A retired Catholic bishop with seven civil sexual abuse complaints pending against him in New York has married a woman in a civil ceremony in the state, after the Vatican told him to wait until the lawsuits are resolved.
The move puts the Vatican in a difficult position, and shines a light on both structural weaknesses of the Vatican’s recently adopted system for handling abuse and coverup claims against senior clerics and Pope Francis’s approach to wayward clerics.
84-year-old Bishop Howard Hubbard, who led New York’s capital diocese of Albany from 1977 until 2014, denies the abuse allegations. He has admitted, however, to keeping accusations of abuse by priests carefully under wraps when he had the leadership of the Albany diocese.
In a 2022 deposition related to claims that arose under New York’s Child Victims Act – a “look-back window” law that temporarily lifted the statute of limitations on civil and criminal abuse claims – Hubbard said he decided not to report allegations to police because he felt he wasn’t required by law to do so, and kept them secret in order to avoid “scandal” and owing to his sense of “respect for the priesthood.”
Under Pope Francis’s 2019 Vos estis lux mundi – on paper, a sweeping reform giving broad powers to investigate both abuse and coverup and streamlining the legal process of prosecuting such and similar crimes under church law – the Vatican could have applied it to sanction Hubbard. In general, however, the Vatican has used the law sparingly.
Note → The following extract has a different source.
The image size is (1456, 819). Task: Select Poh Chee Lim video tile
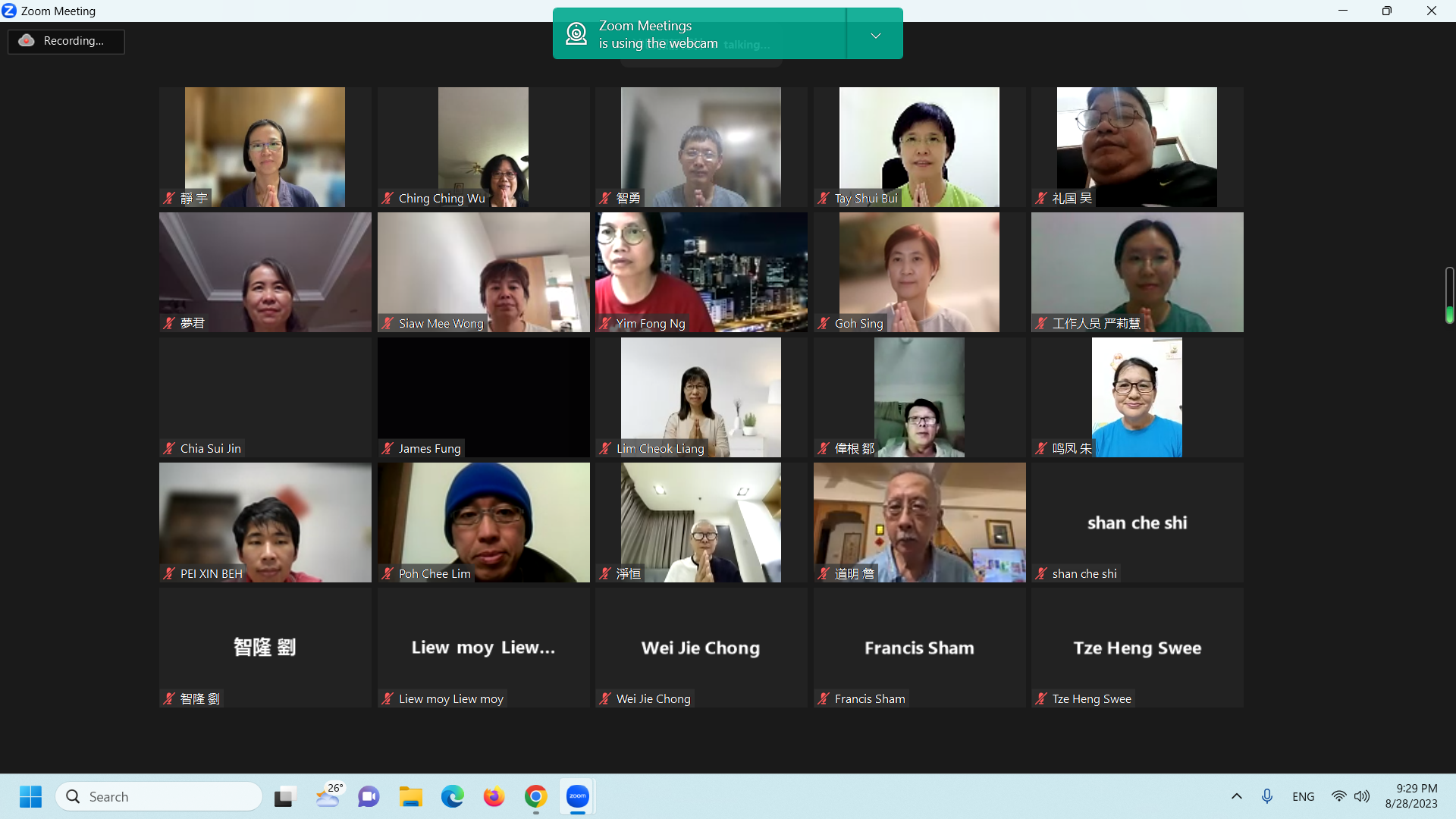tap(483, 522)
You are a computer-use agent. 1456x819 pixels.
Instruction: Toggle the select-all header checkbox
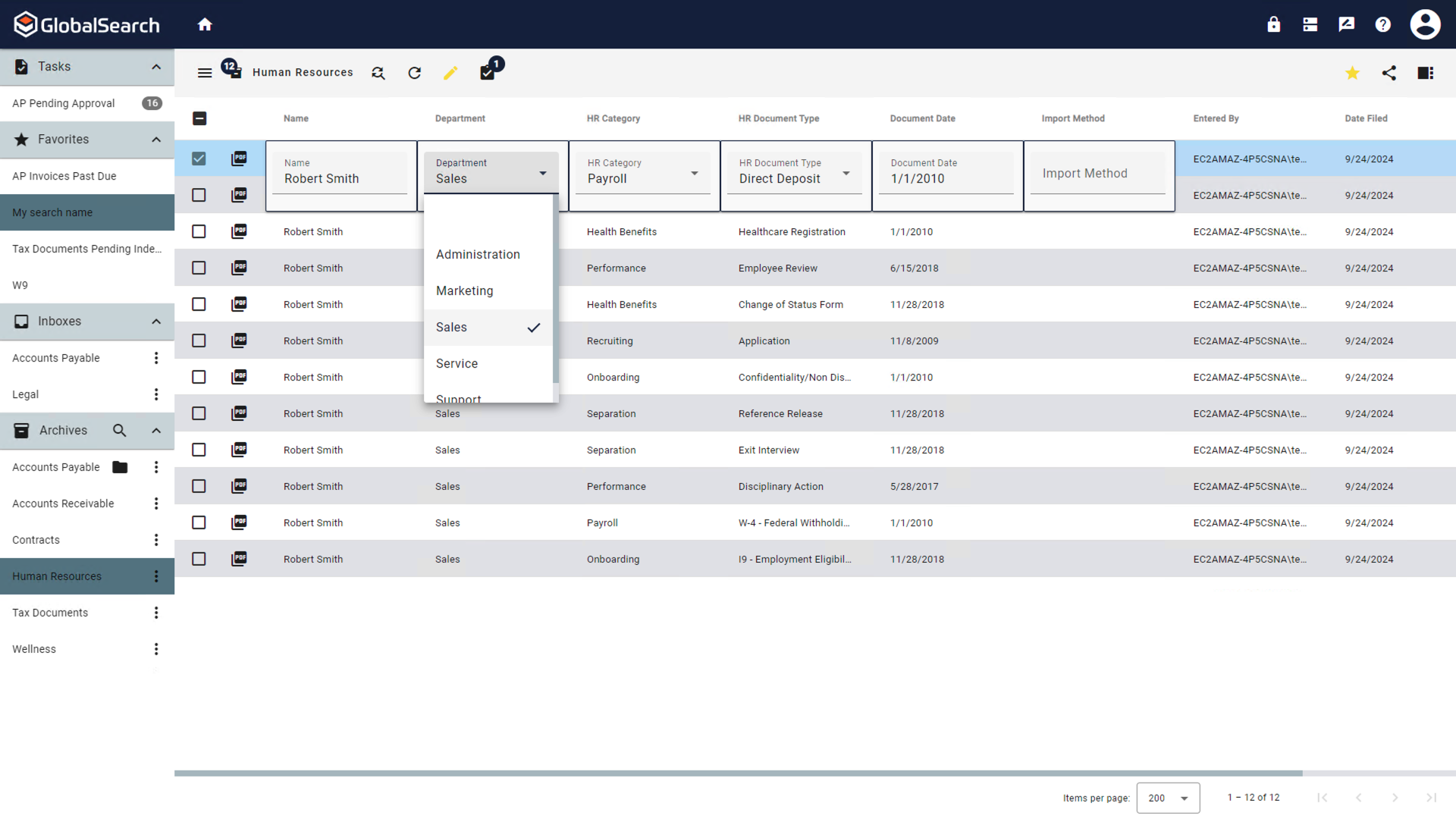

When the lookback window opened in 2022, protocol dictated that Hubbard cease to function or present himself as a cleric. It was in the fall of 2022, after he was effectively suspended pending the resolution of the civil claims, that Hubbard petitioned the Vatican for voluntary laicization. The Vatican told him to wait until the civil matters all played out.
Hubbard grew impatient.
“I have fallen in love with a wonderful woman who has helped and cared for me and who believes in me,” Hubbard said in a statement, calling the woman “a loving and supportive companion on this journey,” and noting that he “could be 91 or 92” before the lawsuits are resolved.
Albany’s current bishop, Edward Scharfenberger, called the news of Hubbard’s civil nuptials “unexpected” and said he is “just beginning to process it.”
“The Church does not recognize [Hubbard’s] current marriage as valid,” Scharfenberger also stated in a letter to the diocese.
The Diocese of Albany filed for bankruptcy earlier this year, in the wake of hundreds of abuse lawsuits brought when New York’s lookback window opened. That window has since closed, but it was already clear to Scharfenberger that the diocese no longer has “the resources to settle any more.”
To date, there has been no comment from the Vatican on the Hubbard case, although he could be subject to disciplinary action for marrying without being released from his vows. The Vatican’s current head of the Dicastery for Bishops, the department which presumably would handle the case, is an American, Cardinal-designate Robert Prevost.